◆ Document text ◆
- Opening Delimiter -

On Thursday 31st July 2014 no blog written by me existed out there in cyberspace. Today (Saturday 26th August 2017) there are 172 posts and, although the original intention of always connecting everything to Shakespeare hasn't been fulfilled, the regularity has settled into a 5 a month pattern and I've got better at incorporating pretty pictures which some readers tell me are (quite truthfully) the best bits. I can live with that. I've learned to keep to my own deadlines. The dream of course was to write a novel....
No words
On Friday 1st April 2016 there were no words for a novel but that's the date I started dedicating three days a week to writing. There was the play set in a doctors' surgery. There was the screenplay set on the banks of a river. There were the poems about birth and childhood. There was the book about growing up Roman Catholic.... and there was the story of a red-haired teenager who suddenly realised his parents and the world around him were not what he thought....
Rhenium
On Monday 1st August 2016 it dawned on me that all the other writing projects had fallen away and Raydan, the red-haired teenager on the planet Rhenium, had become real to me and scenes I had written were having consequences in my imagination. And I had to write more. So The Akolyte Wars were born. The story became The Rhenium Wars. The over-arching story is currently Rhenium Tales and the first book is Raydan Wakes.

- Closing Delimiter -

◆ Your objective ◆
Extend the blog post on starting the novel set on Rhenium, picking up after its last sentence.

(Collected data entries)
- Opening Delimiter -

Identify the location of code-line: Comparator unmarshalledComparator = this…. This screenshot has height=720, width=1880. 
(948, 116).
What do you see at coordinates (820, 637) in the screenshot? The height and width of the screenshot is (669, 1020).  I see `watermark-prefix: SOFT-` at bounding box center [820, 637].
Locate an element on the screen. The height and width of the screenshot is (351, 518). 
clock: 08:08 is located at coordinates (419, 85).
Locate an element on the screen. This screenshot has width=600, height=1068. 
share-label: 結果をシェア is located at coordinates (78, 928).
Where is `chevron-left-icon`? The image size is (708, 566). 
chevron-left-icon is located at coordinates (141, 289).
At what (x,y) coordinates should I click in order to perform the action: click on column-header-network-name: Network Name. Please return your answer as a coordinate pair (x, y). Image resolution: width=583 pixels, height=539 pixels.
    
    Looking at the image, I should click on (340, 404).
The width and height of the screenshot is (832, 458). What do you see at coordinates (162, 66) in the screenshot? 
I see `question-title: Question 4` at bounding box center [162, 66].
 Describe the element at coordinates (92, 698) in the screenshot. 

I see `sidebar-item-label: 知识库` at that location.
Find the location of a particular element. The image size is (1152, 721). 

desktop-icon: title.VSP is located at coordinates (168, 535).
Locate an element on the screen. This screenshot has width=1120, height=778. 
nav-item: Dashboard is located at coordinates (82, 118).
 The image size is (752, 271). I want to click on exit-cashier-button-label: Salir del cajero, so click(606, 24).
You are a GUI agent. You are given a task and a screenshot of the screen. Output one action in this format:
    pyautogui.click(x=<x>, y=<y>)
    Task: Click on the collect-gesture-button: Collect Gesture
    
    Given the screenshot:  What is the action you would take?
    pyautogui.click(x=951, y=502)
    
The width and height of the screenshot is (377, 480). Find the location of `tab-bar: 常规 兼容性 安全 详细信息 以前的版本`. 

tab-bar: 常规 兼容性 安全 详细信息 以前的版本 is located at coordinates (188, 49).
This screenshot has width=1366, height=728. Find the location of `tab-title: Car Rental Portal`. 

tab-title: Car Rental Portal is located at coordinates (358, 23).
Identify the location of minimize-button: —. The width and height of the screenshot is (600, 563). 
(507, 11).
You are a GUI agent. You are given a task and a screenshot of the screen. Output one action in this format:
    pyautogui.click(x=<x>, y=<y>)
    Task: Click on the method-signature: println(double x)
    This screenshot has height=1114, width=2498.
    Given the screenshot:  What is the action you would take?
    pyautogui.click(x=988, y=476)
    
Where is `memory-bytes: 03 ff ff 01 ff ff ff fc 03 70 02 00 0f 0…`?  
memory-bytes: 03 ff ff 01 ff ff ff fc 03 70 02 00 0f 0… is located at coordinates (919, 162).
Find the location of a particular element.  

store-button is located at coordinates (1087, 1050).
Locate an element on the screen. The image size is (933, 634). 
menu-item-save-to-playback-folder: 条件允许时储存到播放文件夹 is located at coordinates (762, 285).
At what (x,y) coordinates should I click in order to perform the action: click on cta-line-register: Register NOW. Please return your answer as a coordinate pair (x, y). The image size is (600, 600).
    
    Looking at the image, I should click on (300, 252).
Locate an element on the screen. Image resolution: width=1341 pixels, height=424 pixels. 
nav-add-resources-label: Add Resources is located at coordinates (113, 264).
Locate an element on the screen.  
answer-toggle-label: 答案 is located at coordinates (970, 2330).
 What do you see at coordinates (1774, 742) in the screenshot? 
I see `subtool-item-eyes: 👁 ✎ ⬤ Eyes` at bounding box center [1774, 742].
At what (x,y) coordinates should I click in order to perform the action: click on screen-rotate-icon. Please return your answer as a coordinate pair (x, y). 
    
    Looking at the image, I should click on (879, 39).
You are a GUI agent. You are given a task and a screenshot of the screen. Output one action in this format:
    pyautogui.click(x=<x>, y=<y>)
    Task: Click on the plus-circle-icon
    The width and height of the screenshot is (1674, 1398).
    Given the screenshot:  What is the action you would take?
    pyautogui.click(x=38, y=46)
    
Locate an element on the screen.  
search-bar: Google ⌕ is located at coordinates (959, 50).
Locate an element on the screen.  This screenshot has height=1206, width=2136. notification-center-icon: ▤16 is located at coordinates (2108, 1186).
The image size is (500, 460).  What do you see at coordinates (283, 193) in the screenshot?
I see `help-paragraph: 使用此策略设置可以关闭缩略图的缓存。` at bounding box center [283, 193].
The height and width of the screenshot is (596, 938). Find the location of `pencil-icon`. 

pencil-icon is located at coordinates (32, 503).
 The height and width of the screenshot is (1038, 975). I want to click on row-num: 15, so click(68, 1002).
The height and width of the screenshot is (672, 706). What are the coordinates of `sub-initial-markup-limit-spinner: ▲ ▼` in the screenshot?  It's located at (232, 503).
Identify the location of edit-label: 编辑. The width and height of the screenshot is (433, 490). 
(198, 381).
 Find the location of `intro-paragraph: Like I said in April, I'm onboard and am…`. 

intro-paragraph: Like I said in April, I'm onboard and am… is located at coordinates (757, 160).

- Closing Delimiter -

◆ Written response ◆
Tippy-tapping
On Sunday 7th August 2016 I finally started committing to the laptop and at 10:30am on Friday 25th August 2017 (yesterday) I finally printed the final chapter of my first draft for my first reader, Emily. It took me a couple of years of churning out blogs, 4 months of experimenting, a week of fear deciding whether or not Rhenium was The One, and then One Year And Eighteen Days to produce Draft One of 118,285 words divided into 15 chapters, each chapter having 3 distinct sections. (And bits that have been edited out are already waiting to be pasted into Book Two....) I have no doubt that the final word count will come down. The first version of Chapter 15 was 12,000 words, at New Place in Stratford-upon-Avon it became just over 8,000 words. Today it's 6,521 words. Editing's the way to go. But I'm feeling weird at the moment - half Superman and half petrified/embarrassed/confused. What next? Keep editing. Keep writing. Just keep going.